What is being asked –
Carry on the review of the documentary Alien Boy, which appears below, starting right after its last sentence.

Passage provided –
-- Opening Marker --

They got him on the run: Alien Boy documents a too-short, long-remembered life

By Kathy Fennessy, The Stranger, March 10, 2014

Alien Boy, winner of the best film award at the 2013 Local Sightings Festival, begins with references to Portland bands like Poison Idea and the Wipers, but it isn’t a music film. It’s a documentary about police brutality and mental illness, since subject James Chasse, also known as Jim Jim, suffered from schizophrenia, a condition that inadvertently contributed to his tragic death.

According to his parents, Chasse had a normal childhood until junior high, when things started to get weird. But music was a solace. He sang in a band and started a fanzine, The Oregon Organizm, to which notable writers like Joe Carducci contributed. Chasse’s girlfriend remembers that he would wear whatever he wanted, including women’s clothing, for which he would get beaten up. It didn’t deter him, but the demons in his head were another matter, and his behavior became erratic.

When Chasse told Greg Sage of the Wipers that he felt like an alien, the singer turned that admission into the song “Alien Boy” (it’s fitting that Kurt Cobain shows up, via archival footage, as it’s hard not to hear Nirvana’s origins in that adolescent snarl and bass-heavy rhythm), but the Wipers connection ends there.

Chasse maintained his friendships as best he could, but while his associates were finding their way in the world, he ended up in a mental institution and a series of group homes before eventually reentering society. Independence came with a price. When he neglected to take his meds, he would stop bathing, soil himself, and face rejection from the local establishments in which his parents, James and Linda, would attempt to catch up with him. They appear to have done what they could, but it seems clear that things would only get worse.

-- Closing Marker --

Information provided –

-- Opening Marker --

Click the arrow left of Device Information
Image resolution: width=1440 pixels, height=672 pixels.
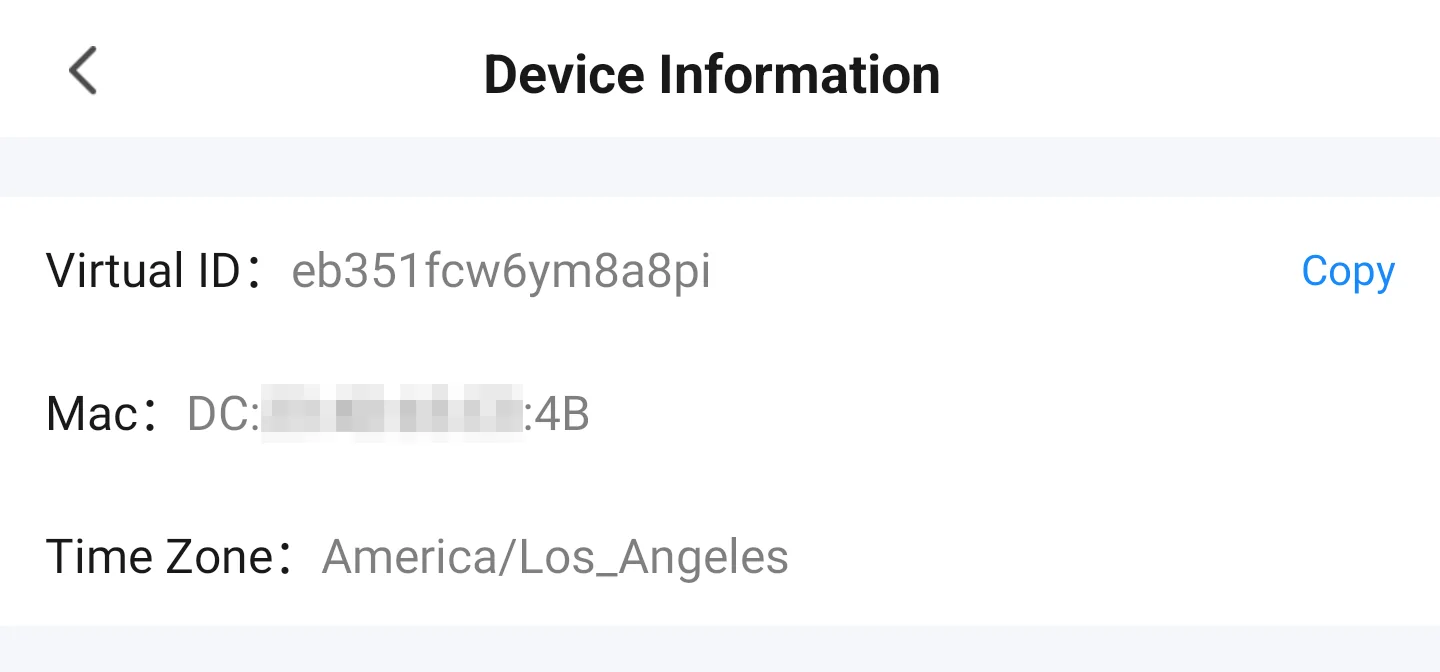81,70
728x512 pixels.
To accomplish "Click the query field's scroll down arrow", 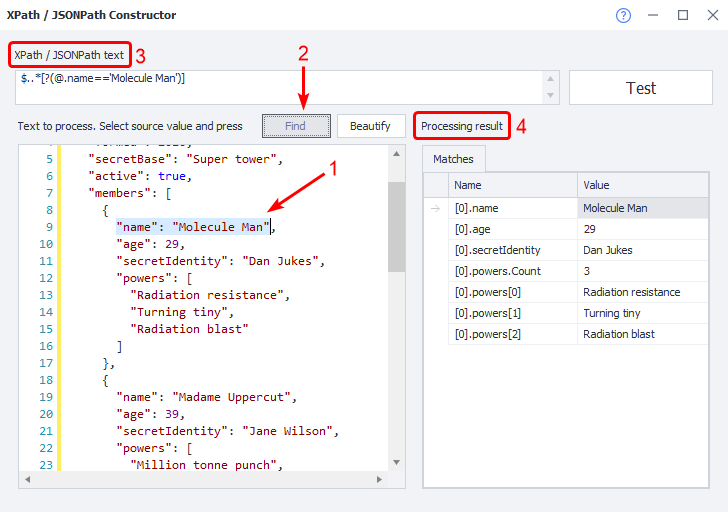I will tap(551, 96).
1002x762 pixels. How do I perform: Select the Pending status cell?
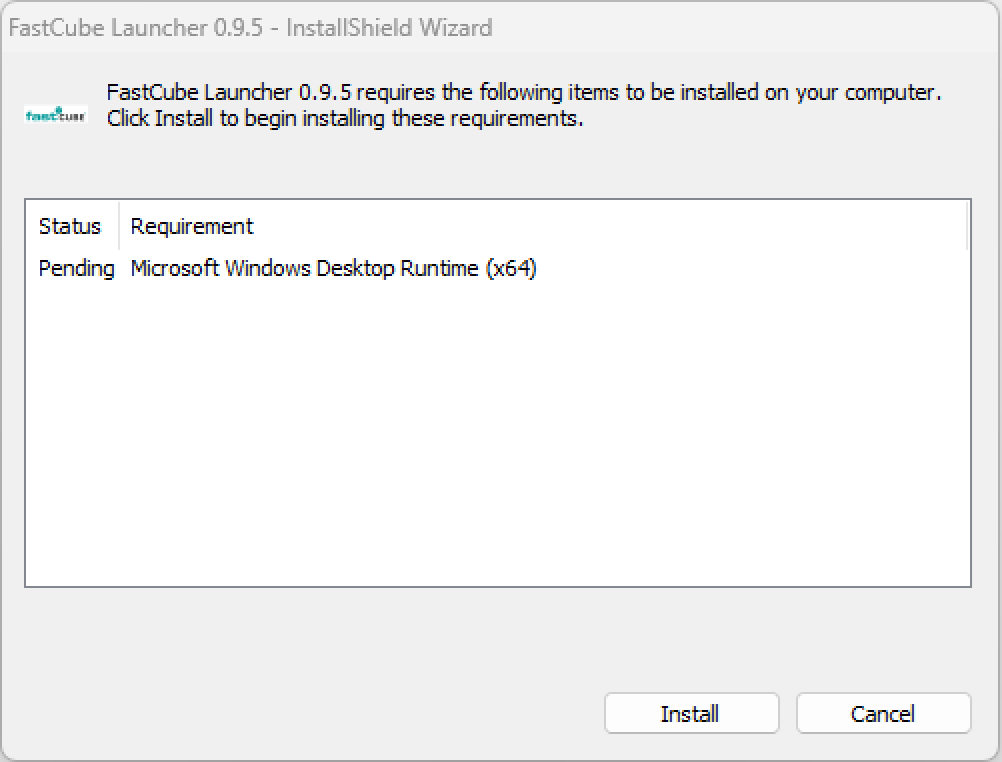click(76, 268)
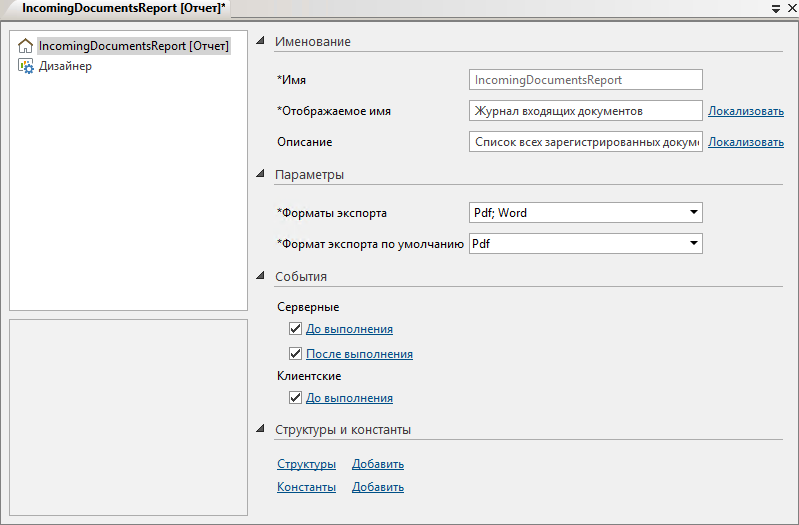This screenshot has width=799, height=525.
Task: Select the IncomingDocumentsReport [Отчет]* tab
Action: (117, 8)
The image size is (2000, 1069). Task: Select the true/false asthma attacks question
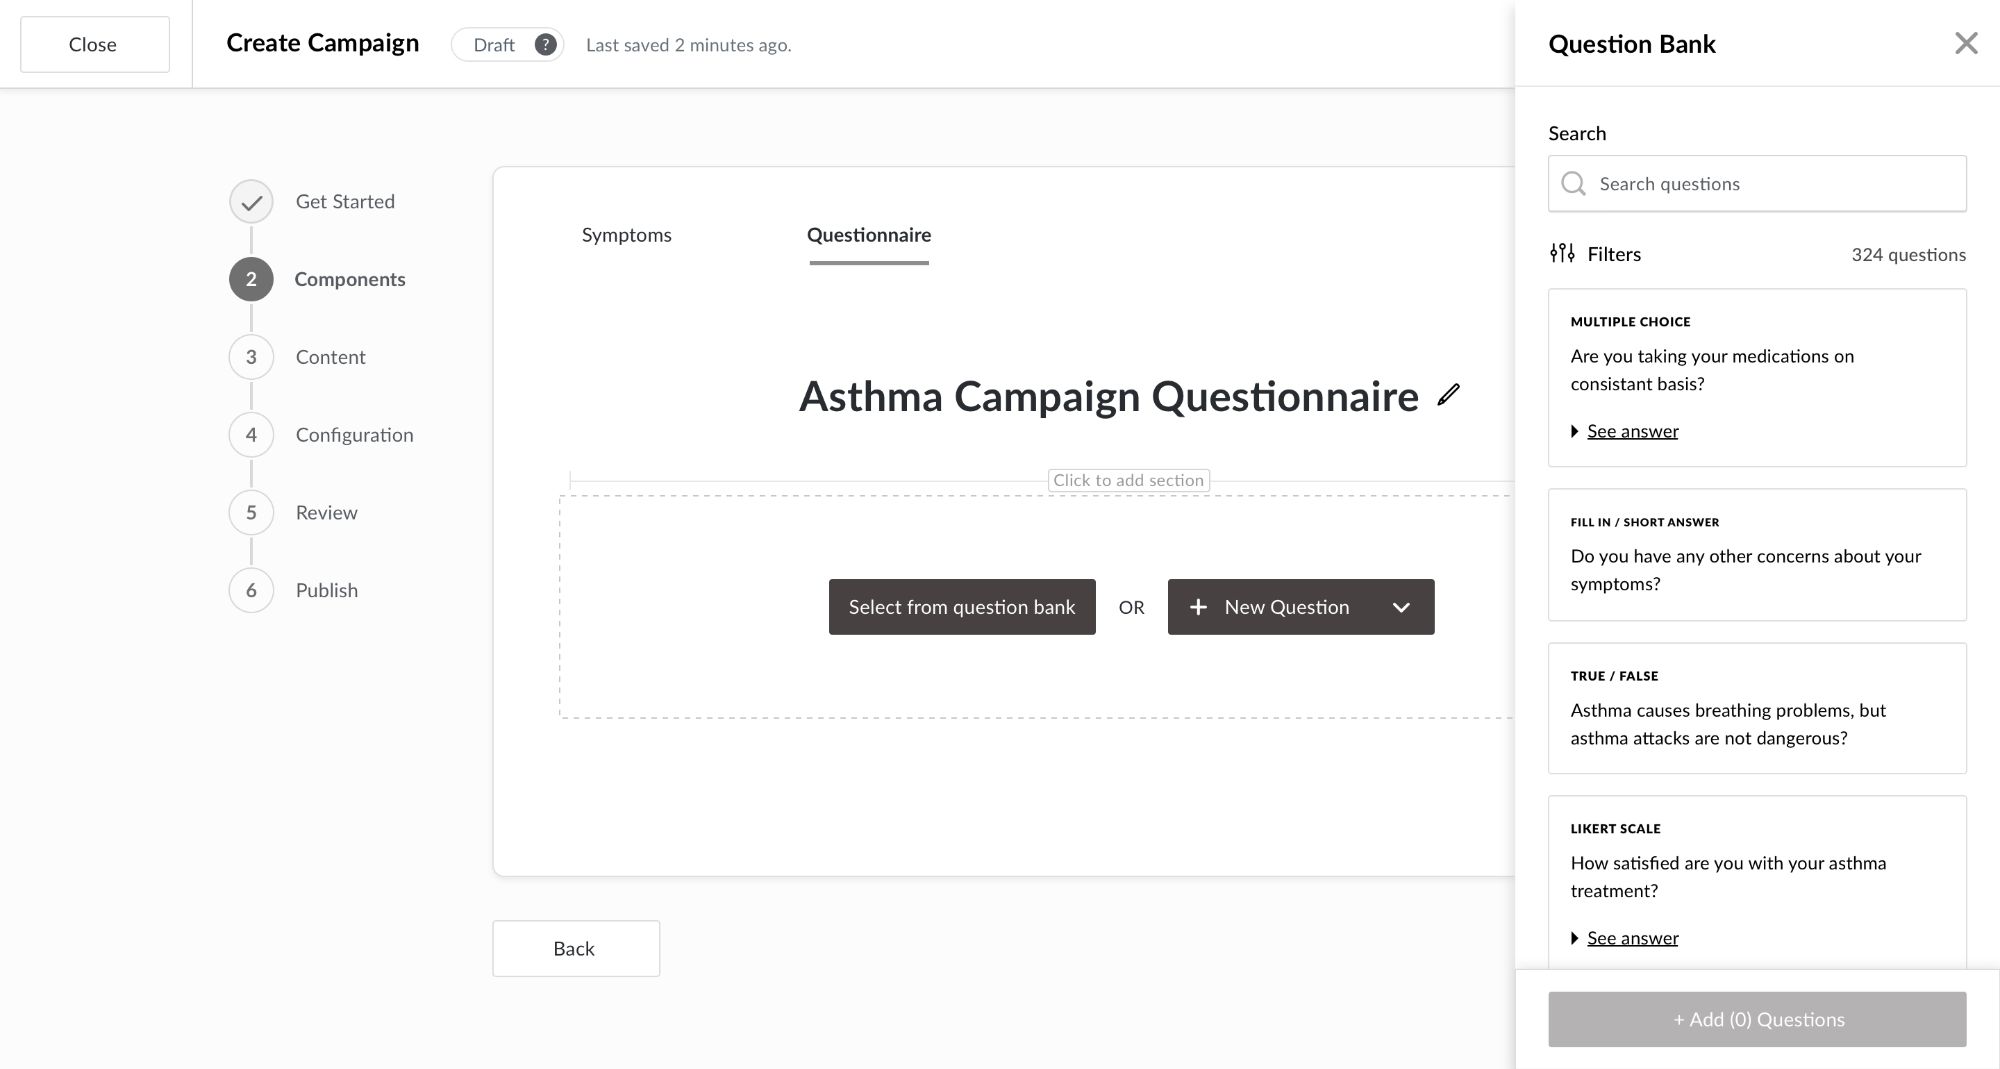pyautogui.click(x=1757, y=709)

-- Closing Marker --

Response to this task –
And that’s what happened: things went from bad to horrific when an arrest for suspected public urination turned lethal. The cops used excessive force and Chasse, who didn’t receive appropriate medical treatment, died in police custody. The Oregonian and The Portland Mercury documented the ways police failed Chasse, including the untruths they told his family (former Mercury news editor Matt Davis appears in the film).

It’s all pretty grim. In contrast to the officers’ testimony during the ensuing court case, photographic evidence and surveillance footage—including disturbing audio—confirm that they acted inappropriately. Chasse may have run from the authorities, but he wasn’t combative, he wasn’t armed, and he wasn’t on drugs. He died in 2006, but the findings of the internal affairs investigation wouldn’t be released until 2010, while the family’s lawsuit wouldn’t be settled until 2011.

As Linda puts it, “He didn’t ever get to live the mainstream life of an average American man.” All those avenues—college, a music career, etc.—ended when his illness kicked in. Consequently, there wasn’t as much music content in the documentary as I had hoped, but there’s value here for viewers interested in the intersection of the police, their training, and the way we treat the mentally ill. At the very least, Chasse’s death has helped to inspire change in the city of his birth.

Alien Boy plays Northwest Film Forum through Thurs, Mar 13 (no 9pm show on Mon). Breaking Glass plans to release the film on home video later this spring.